El pasado día 6 de febrero se recordó con un Día Mundial el horror de la ablación. Una práctica ligada al patriarcado y la preservación de la virginidad para el matrimonio, que perpetúan tradiciones denigrantes para la dignidad humana, y en este caso, como en tantos otros, sobre un sector de la población, las mujeres, consideradas como algo inferior en la sociedad. La mutilación genital femenina, una de las formas más crueles de violencia de género, es practicada por algunas culturas de generación en generación, realizada muchas veces de forma clandestina, lo que agrava el riesgo para la salud de las mujeres.
Cada año cerca de tres millones de niñas y mujeres son víctimas de la ablación en el mundo, es decir, ocho mil por día. La mayoría de estas mutilaciones, que conllevan graves riesgos para la salud, se practican durante la infancia, entre los 4 y los 14 años.

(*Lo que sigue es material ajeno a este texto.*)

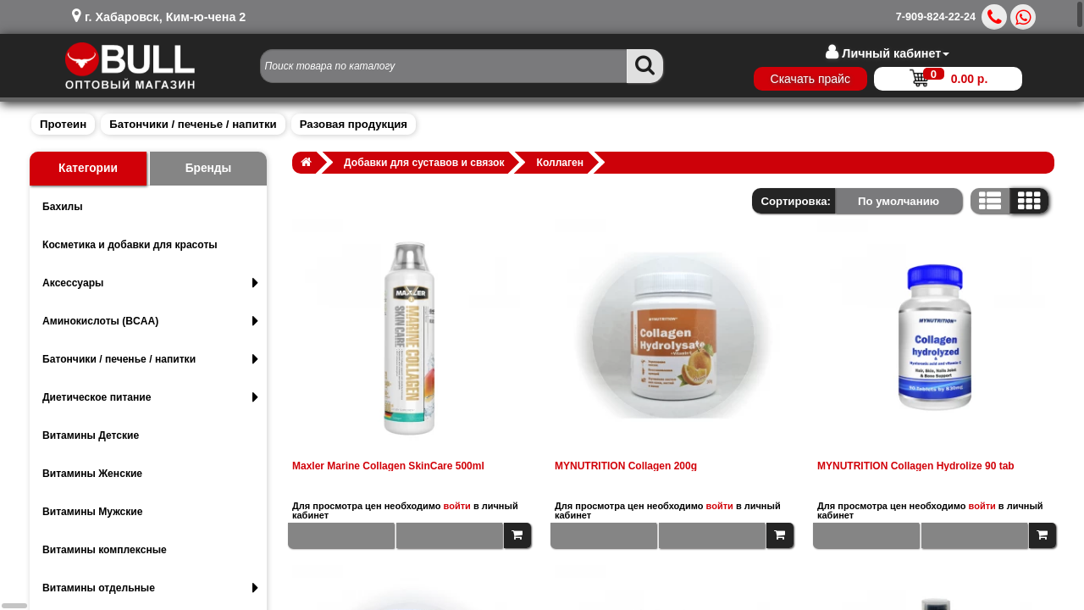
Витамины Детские (90, 435)
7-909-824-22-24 (936, 17)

Según cifras elaboradas por organizaciones no gubernamentales se calcula que esta práctica la han sufrido en el mundo entre 100 y 140 millones de mujeres, la mayoría en el continente Africano. En países como Sudán, el 69% de las mujeres están mutiladas sexualmente y en Mali donde la incidencia de la ablación es del 92.2% se hace incluso a niñas menores de un año a pesar de estar prohibido desde 1975. De los 28 países en los que se practica, se ha conseguido que 19 aprueben leyes de prohibición.

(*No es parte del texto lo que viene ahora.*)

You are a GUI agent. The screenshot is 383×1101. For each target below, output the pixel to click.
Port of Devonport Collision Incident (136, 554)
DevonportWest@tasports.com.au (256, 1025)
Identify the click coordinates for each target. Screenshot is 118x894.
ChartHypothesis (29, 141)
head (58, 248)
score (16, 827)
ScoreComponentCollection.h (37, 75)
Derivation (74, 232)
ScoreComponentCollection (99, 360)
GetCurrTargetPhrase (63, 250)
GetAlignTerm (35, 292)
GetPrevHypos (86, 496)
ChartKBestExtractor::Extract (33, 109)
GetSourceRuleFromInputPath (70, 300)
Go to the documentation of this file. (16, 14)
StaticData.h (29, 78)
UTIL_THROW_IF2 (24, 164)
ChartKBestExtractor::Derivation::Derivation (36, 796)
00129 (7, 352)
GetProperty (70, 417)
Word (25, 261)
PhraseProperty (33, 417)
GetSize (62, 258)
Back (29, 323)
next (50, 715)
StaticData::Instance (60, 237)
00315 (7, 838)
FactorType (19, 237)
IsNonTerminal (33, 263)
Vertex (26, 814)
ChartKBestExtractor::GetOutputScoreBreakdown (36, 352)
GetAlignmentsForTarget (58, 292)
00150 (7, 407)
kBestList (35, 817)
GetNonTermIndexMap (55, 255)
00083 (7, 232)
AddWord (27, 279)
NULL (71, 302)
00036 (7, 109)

En los últimos años estas prácticas han aumentado en Europa, Australia, Canadá y Estados Unidos. En Europa hay 180.000 mujeres en riesgo de ser mutiladas y en España hay más de 10.000.

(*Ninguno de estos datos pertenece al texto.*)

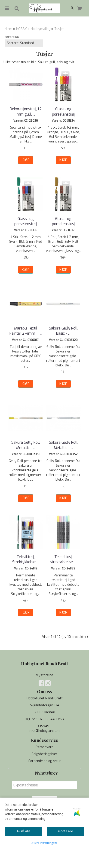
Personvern (44, 747)
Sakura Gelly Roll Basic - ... (63, 331)
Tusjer (59, 29)
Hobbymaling (40, 29)
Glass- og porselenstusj (63, 111)
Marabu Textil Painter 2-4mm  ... (25, 331)
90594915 (44, 726)
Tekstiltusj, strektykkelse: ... (63, 559)
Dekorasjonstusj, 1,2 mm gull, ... (26, 111)
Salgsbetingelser (44, 754)
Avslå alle (23, 831)
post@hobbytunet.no (44, 731)
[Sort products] (24, 43)
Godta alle (65, 831)
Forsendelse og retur (44, 761)
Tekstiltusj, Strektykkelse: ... (25, 559)
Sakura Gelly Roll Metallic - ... (25, 445)
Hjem (8, 29)
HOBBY (21, 29)
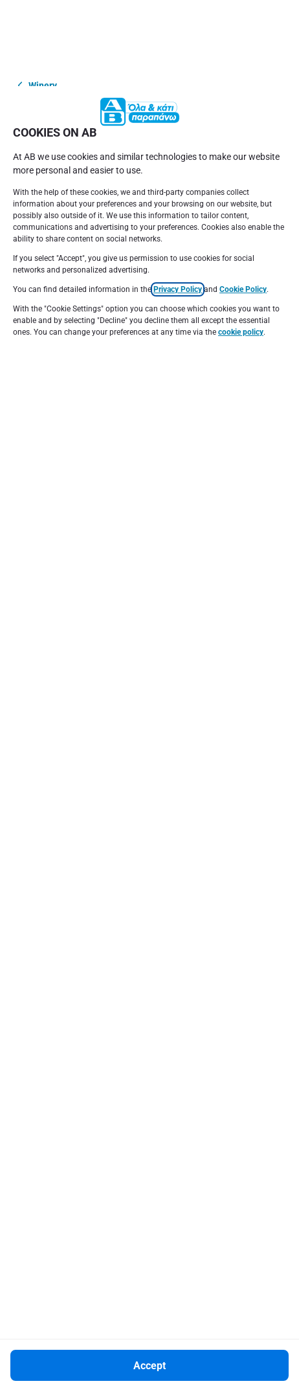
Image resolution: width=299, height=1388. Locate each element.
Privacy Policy (177, 203)
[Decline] (149, 1320)
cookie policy (240, 246)
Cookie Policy (243, 203)
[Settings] (149, 1362)
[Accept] (149, 1279)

Existen diversas prácticas de mutilación genital, que van desde la escisión hasta la infibulación, la más cruenta de todas, que consiste en la extirpación del clítoris, los labios mayores y menores y el posterior cosido, dejando únicamente un pequeño orificio para que pase la orina y el flujo menstrual. Lo cierto, es que la ablación causa daños irreparables y puede ocasionar la muerte, así como el contagio del Sida, hepatitis, infecciones agudas, etc. A largo plazo es causa de infertilidad, relaciones sexuales dolorosas y puede conllevar complicaciones durante el embarazo y el parto, tanto para las mujeres como para los recién nacidos.
UNICEF considera que se podría eliminar la ablación en una generación con un esfuerzo cultural y con mucha perseverancia, no justificarla y llegado el caso, denunciarla.
Deberíamos revelarnos cada día, y gritar por aquellas mujeres y niñas que no tienen voz, y que son ultrajadas y vejadas en lo más profundo de su ser. Es imprescindible que cada uno de nosotras y nosotros pongamos nuestro granito de arena para eliminar esta cruel práctica de violencia contra las mujeres.